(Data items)
◆ ◆ ◆ ◆ ◆ ◆ ◆

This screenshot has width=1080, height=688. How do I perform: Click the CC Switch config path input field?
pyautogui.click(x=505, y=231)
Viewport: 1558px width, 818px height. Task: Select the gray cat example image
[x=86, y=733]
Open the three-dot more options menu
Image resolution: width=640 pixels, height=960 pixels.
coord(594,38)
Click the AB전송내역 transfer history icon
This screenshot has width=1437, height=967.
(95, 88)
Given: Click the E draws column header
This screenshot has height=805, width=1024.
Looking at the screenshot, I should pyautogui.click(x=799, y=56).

◆ ◆ ◆ ◆ ◆ ◆ ◆

Take the records and restate them word for word.

This screenshot has width=1080, height=688. How do I perform: Click the CC Switch config path input field?
pyautogui.click(x=505, y=231)
Viewport: 1558px width, 818px height. Task: Select the gray cat example image
[x=86, y=733]
Open the three-dot more options menu
Image resolution: width=640 pixels, height=960 pixels.
coord(594,38)
Click the AB전송내역 transfer history icon
This screenshot has width=1437, height=967.
(95, 88)
Given: Click the E draws column header
This screenshot has height=805, width=1024.
Looking at the screenshot, I should pyautogui.click(x=799, y=56).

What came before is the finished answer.